(Problem description) Each line below is to be written out once more, precisely as given.

(Given data)
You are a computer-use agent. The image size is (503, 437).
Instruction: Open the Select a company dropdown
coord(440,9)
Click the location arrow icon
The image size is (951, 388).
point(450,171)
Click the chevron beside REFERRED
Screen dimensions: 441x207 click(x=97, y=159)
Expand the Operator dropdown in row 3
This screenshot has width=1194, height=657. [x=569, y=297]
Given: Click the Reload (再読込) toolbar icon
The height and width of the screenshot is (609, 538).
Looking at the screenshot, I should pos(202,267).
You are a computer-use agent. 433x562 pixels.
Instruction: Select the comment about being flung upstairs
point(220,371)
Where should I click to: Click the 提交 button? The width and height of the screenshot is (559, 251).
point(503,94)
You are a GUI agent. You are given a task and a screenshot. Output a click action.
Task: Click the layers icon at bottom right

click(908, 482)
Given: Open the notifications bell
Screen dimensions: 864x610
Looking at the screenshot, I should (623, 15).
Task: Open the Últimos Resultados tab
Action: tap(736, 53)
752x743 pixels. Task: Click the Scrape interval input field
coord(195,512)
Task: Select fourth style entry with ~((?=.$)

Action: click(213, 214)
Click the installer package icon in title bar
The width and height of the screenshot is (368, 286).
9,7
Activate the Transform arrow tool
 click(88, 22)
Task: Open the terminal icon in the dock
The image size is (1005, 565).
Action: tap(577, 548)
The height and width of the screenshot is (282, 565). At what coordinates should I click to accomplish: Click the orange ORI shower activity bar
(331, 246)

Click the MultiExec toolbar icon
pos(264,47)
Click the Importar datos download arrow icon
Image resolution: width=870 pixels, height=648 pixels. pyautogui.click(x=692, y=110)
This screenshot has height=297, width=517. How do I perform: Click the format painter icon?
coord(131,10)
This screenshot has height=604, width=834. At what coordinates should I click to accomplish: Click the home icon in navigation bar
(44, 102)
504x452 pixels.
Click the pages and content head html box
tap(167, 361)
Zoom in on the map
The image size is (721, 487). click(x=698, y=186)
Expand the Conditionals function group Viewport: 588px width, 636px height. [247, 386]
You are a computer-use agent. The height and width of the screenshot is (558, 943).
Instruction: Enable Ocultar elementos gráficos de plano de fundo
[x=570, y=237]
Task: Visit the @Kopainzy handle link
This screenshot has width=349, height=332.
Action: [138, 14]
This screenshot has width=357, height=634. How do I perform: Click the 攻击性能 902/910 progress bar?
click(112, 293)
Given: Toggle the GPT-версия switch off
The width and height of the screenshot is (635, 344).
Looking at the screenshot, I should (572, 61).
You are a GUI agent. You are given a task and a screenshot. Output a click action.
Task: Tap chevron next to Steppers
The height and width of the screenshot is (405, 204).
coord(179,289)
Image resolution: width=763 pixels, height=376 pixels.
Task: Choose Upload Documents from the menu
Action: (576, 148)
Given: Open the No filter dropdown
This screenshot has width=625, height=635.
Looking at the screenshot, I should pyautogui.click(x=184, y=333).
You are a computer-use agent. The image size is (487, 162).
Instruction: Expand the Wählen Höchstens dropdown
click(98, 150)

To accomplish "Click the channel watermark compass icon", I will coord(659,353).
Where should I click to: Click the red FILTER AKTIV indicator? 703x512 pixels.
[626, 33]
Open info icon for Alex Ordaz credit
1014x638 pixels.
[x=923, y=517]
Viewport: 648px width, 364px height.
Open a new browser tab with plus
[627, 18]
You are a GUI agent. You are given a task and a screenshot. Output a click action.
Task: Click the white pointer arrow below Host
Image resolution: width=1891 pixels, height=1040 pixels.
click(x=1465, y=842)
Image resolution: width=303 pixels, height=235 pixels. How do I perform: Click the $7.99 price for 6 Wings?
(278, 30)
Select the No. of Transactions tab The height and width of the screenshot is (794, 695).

(Result below)
You are a computer-use agent. The image size is (503, 437).
Instruction: Open the Select a company dropdown
coord(440,9)
Click the location arrow icon
The image size is (951, 388).
point(450,171)
Click the chevron beside REFERRED
Screen dimensions: 441x207 click(x=97, y=159)
Expand the Operator dropdown in row 3
This screenshot has width=1194, height=657. [x=569, y=297]
Given: Click the Reload (再読込) toolbar icon
The height and width of the screenshot is (609, 538).
Looking at the screenshot, I should pos(202,267).
You are a computer-use agent. 433x562 pixels.
Instruction: Select the comment about being flung upstairs
point(220,371)
Where should I click to: Click the 提交 button? The width and height of the screenshot is (559, 251).
point(503,94)
You are a GUI agent. You are given a task and a screenshot. Output a click action.
Task: Click the layers icon at bottom right

click(908, 482)
Given: Open the notifications bell
Screen dimensions: 864x610
Looking at the screenshot, I should (623, 15).
Task: Open the Últimos Resultados tab
Action: tap(736, 53)
752x743 pixels. Task: Click the Scrape interval input field
coord(195,512)
Task: Select fourth style entry with ~((?=.$)

Action: click(213, 214)
Click the installer package icon in title bar
The width and height of the screenshot is (368, 286).
9,7
Activate the Transform arrow tool
 click(88, 22)
Task: Open the terminal icon in the dock
The image size is (1005, 565).
Action: tap(577, 548)
The height and width of the screenshot is (282, 565). At what coordinates should I click to accomplish: Click the orange ORI shower activity bar
(331, 246)

Click the MultiExec toolbar icon
pos(264,47)
Click the Importar datos download arrow icon
Image resolution: width=870 pixels, height=648 pixels. pyautogui.click(x=692, y=110)
This screenshot has height=297, width=517. How do I perform: Click the format painter icon?
coord(131,10)
This screenshot has height=604, width=834. At what coordinates should I click to accomplish: Click the home icon in navigation bar
(44, 102)
504x452 pixels.
Click the pages and content head html box
tap(167, 361)
Zoom in on the map
The image size is (721, 487). click(x=698, y=186)
Expand the Conditionals function group Viewport: 588px width, 636px height. [247, 386]
You are a computer-use agent. The height and width of the screenshot is (558, 943).
Instruction: Enable Ocultar elementos gráficos de plano de fundo
[x=570, y=237]
Task: Visit the @Kopainzy handle link
This screenshot has width=349, height=332.
Action: [138, 14]
This screenshot has width=357, height=634. How do I perform: Click the 攻击性能 902/910 progress bar?
click(112, 293)
Given: Toggle the GPT-версия switch off
The width and height of the screenshot is (635, 344).
Looking at the screenshot, I should (572, 61).
You are a GUI agent. You are given a task and a screenshot. Output a click action.
Task: Tap chevron next to Steppers
The height and width of the screenshot is (405, 204).
coord(179,289)
Image resolution: width=763 pixels, height=376 pixels.
Task: Choose Upload Documents from the menu
Action: (576, 148)
Given: Open the No filter dropdown
This screenshot has width=625, height=635.
Looking at the screenshot, I should pyautogui.click(x=184, y=333).
You are a computer-use agent. The image size is (487, 162).
Instruction: Expand the Wählen Höchstens dropdown
click(98, 150)

To accomplish "Click the channel watermark compass icon", I will coord(659,353).
Where should I click to: Click the red FILTER AKTIV indicator? 703x512 pixels.
[626, 33]
Open info icon for Alex Ordaz credit
1014x638 pixels.
[x=923, y=517]
Viewport: 648px width, 364px height.
Open a new browser tab with plus
[627, 18]
You are a GUI agent. You are given a task and a screenshot. Output a click action.
Task: Click the white pointer arrow below Host
Image resolution: width=1891 pixels, height=1040 pixels.
click(x=1465, y=842)
Image resolution: width=303 pixels, height=235 pixels. How do I perform: Click the $7.99 price for 6 Wings?
(278, 30)
Select the No. of Transactions tab The height and width of the screenshot is (794, 695).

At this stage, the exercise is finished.